The Government has unveiled a further raft of employment law changes in the Small Business, Enterprise and Employment Bill, published earlier this week. As well as provisions on whistleblowing and zero-hours contracts, it contains a number of other employment measures announced earlier this month in the Queen's Speech.

The Government’s consultation on zero-hours contracts last year attracted over 36,000 responses. That is perhaps the reason why the Government has not published a full response and has dealt with it by a press release. As widely expected, a clause has been included in the Bill to make exclusivity clauses unenforceable against the worker. The provisions in the Bill itself are quite limited, though it does confer authority to impose additional requirements by secondary legislation.

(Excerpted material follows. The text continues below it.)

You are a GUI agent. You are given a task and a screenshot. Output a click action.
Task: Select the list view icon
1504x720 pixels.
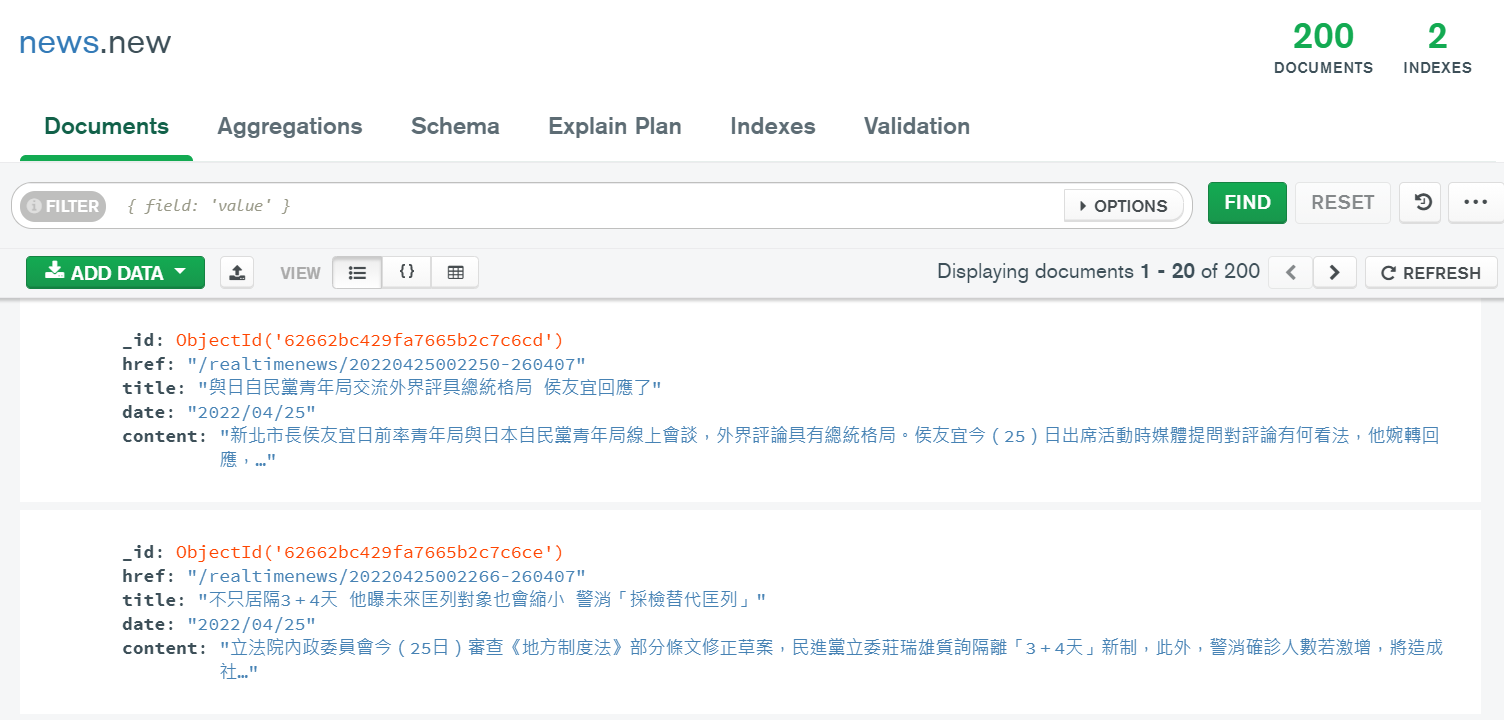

The Bill is also a vehicle for carrying forward the Government’s whistleblowing proposals in its recently published response to consultation. As with zero-hours, the measures in the Bill are not as comprehensive as many had hoped. The Government has decided against further legislation to widen the scope of existing protection for whistleblowers, with the minor exception of extending its coverage to student nurses. Instead it plans to encourage culture change by publishing more comprehensive guidance. There is, however, a relatively modest provision in the Bill so that the statutory bodies responsible for receiving disclosures can be required to publish an annual report of the disclosures made to them.

Other employment measures in the Bill include:

  • increasing the maximum financial penalty for failing to pay the national minimum wage to £20,000 per worker;
  • imposing fines on employers who fail to pay tribunal awards or sums due following ACAS-conciliated settlements; and
  • making public sector exit payments repayable in certain circumstances.